Data Block Start

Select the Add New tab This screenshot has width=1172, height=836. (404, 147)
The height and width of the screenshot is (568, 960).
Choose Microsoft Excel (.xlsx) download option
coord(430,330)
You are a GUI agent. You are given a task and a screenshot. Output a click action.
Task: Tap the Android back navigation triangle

Data Block End
Data Block Start

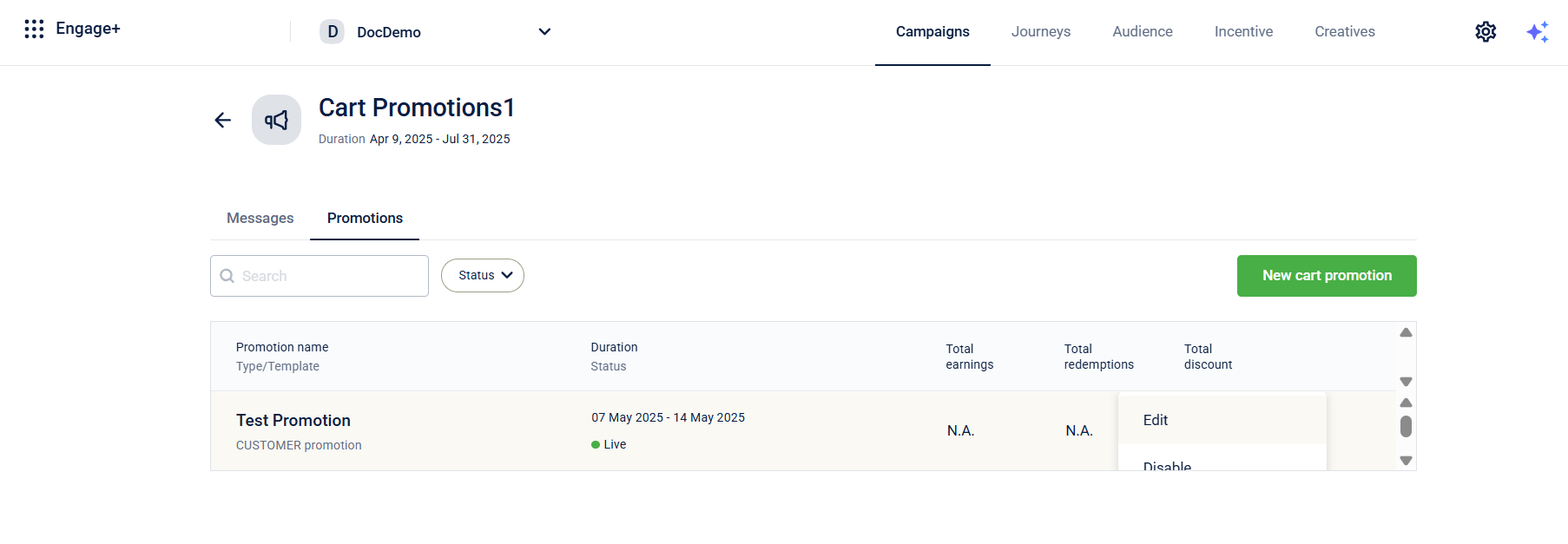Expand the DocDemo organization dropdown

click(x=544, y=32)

Data Block End
Data Block Start

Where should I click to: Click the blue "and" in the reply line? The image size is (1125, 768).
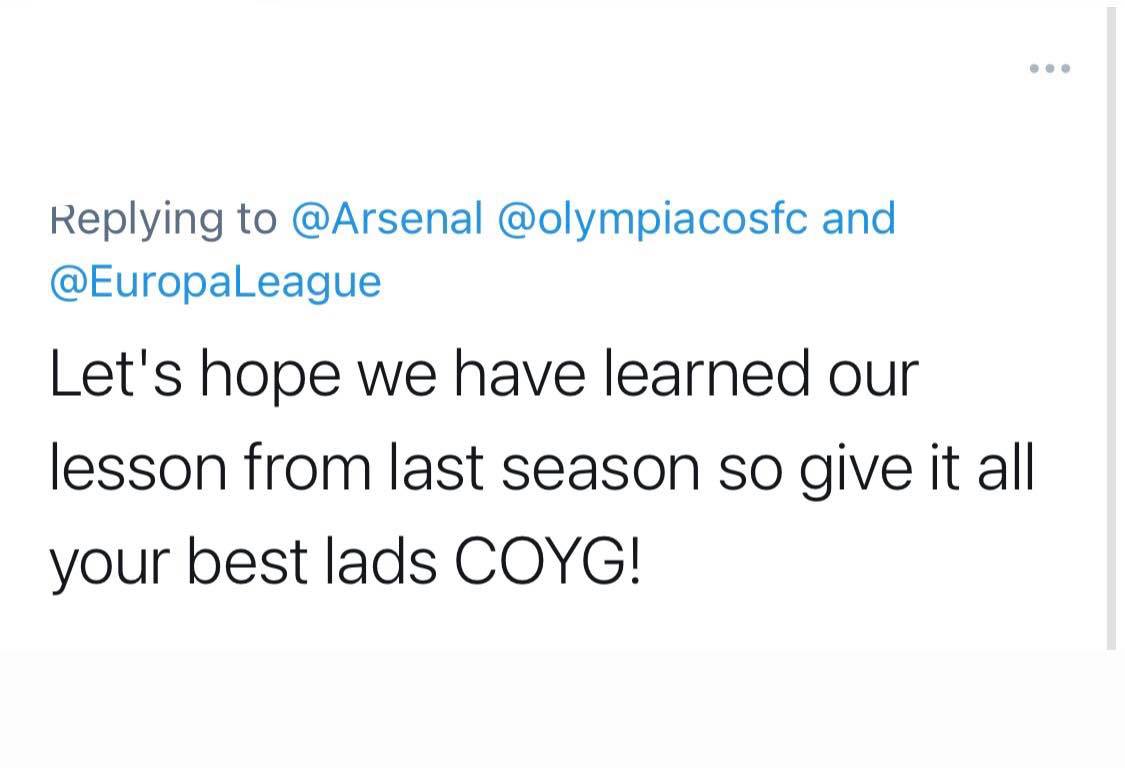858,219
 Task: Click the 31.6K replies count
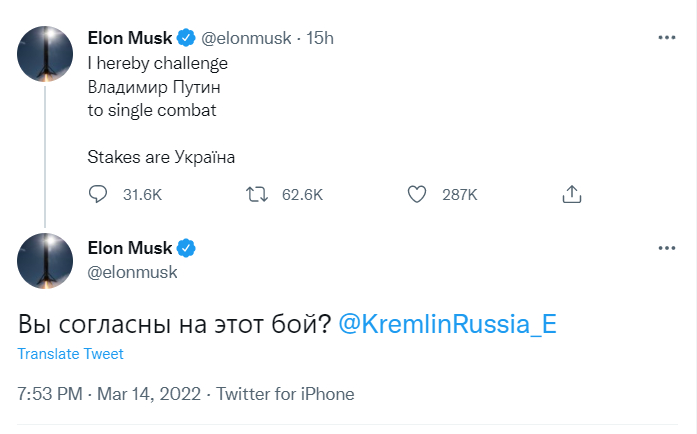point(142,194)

Data Block End

# What this task involves
Repeat, exactly as they stand above, the lines from the line with "Select the Add" to the line with "Task: Tap the", both lines included.

# Task output
Select the Add New tab This screenshot has width=1172, height=836. (404, 147)
The height and width of the screenshot is (568, 960).
Choose Microsoft Excel (.xlsx) download option
coord(430,330)
You are a GUI agent. You are given a task and a screenshot. Output a click action.
Task: Tap the Android back navigation triangle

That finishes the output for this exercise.